Start of ENTRIES SUPPLIED
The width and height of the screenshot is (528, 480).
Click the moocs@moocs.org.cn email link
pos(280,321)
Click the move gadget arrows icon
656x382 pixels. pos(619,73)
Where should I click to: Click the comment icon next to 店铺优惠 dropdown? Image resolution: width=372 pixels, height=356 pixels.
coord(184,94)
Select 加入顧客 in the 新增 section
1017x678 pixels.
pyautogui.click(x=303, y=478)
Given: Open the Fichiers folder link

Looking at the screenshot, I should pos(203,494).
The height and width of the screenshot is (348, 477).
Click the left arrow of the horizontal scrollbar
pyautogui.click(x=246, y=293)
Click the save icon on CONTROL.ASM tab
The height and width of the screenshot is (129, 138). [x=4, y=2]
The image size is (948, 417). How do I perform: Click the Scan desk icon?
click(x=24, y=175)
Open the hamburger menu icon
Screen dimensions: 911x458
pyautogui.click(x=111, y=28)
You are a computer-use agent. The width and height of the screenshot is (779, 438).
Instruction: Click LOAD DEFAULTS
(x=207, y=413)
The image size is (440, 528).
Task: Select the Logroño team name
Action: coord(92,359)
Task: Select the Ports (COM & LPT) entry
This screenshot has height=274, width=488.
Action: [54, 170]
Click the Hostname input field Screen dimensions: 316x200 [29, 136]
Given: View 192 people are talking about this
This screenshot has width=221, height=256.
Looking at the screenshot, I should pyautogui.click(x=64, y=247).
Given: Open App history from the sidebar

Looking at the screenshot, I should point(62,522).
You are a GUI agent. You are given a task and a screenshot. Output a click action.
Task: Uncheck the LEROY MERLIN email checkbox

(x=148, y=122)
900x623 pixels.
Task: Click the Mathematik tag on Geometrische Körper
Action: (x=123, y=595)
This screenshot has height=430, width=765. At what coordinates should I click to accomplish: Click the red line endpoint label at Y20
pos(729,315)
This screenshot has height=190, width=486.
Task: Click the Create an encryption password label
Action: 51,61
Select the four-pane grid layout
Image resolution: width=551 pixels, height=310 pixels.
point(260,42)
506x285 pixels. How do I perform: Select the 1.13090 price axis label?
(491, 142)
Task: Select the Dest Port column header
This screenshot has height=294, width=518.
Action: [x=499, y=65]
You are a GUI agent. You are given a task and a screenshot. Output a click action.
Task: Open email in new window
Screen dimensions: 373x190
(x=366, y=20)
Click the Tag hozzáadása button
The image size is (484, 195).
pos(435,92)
End of ENTRIES SUPPLIED
YOUR INSTRUCTIONS
Your answer should be an exact transcription of the data above.

ANSWER TO THIS TASK
The width and height of the screenshot is (528, 480).
Click the moocs@moocs.org.cn email link
pos(280,321)
Click the move gadget arrows icon
656x382 pixels. pos(619,73)
Where should I click to: Click the comment icon next to 店铺优惠 dropdown? Image resolution: width=372 pixels, height=356 pixels.
coord(184,94)
Select 加入顧客 in the 新增 section
1017x678 pixels.
pyautogui.click(x=303, y=478)
Given: Open the Fichiers folder link

Looking at the screenshot, I should pos(203,494).
The height and width of the screenshot is (348, 477).
Click the left arrow of the horizontal scrollbar
pyautogui.click(x=246, y=293)
Click the save icon on CONTROL.ASM tab
The height and width of the screenshot is (129, 138). [x=4, y=2]
The image size is (948, 417). How do I perform: Click the Scan desk icon?
click(x=24, y=175)
Open the hamburger menu icon
Screen dimensions: 911x458
pyautogui.click(x=111, y=28)
You are a computer-use agent. The width and height of the screenshot is (779, 438).
Instruction: Click LOAD DEFAULTS
(x=207, y=413)
The image size is (440, 528).
Task: Select the Logroño team name
Action: coord(92,359)
Task: Select the Ports (COM & LPT) entry
This screenshot has height=274, width=488.
Action: [54, 170]
Click the Hostname input field Screen dimensions: 316x200 [29, 136]
Given: View 192 people are talking about this
This screenshot has width=221, height=256.
Looking at the screenshot, I should pyautogui.click(x=64, y=247).
Given: Open App history from the sidebar

Looking at the screenshot, I should point(62,522).
You are a GUI agent. You are given a task and a screenshot. Output a click action.
Task: Uncheck the LEROY MERLIN email checkbox

(x=148, y=122)
900x623 pixels.
Task: Click the Mathematik tag on Geometrische Körper
Action: (x=123, y=595)
This screenshot has height=430, width=765. At what coordinates should I click to accomplish: Click the red line endpoint label at Y20
pos(729,315)
This screenshot has height=190, width=486.
Task: Click the Create an encryption password label
Action: 51,61
Select the four-pane grid layout
Image resolution: width=551 pixels, height=310 pixels.
point(260,42)
506x285 pixels. How do I perform: Select the 1.13090 price axis label?
(491, 142)
Task: Select the Dest Port column header
This screenshot has height=294, width=518.
Action: [x=499, y=65]
You are a GUI agent. You are given a task and a screenshot. Output a click action.
Task: Open email in new window
Screen dimensions: 373x190
(x=366, y=20)
Click the Tag hozzáadása button
The image size is (484, 195).
pos(435,92)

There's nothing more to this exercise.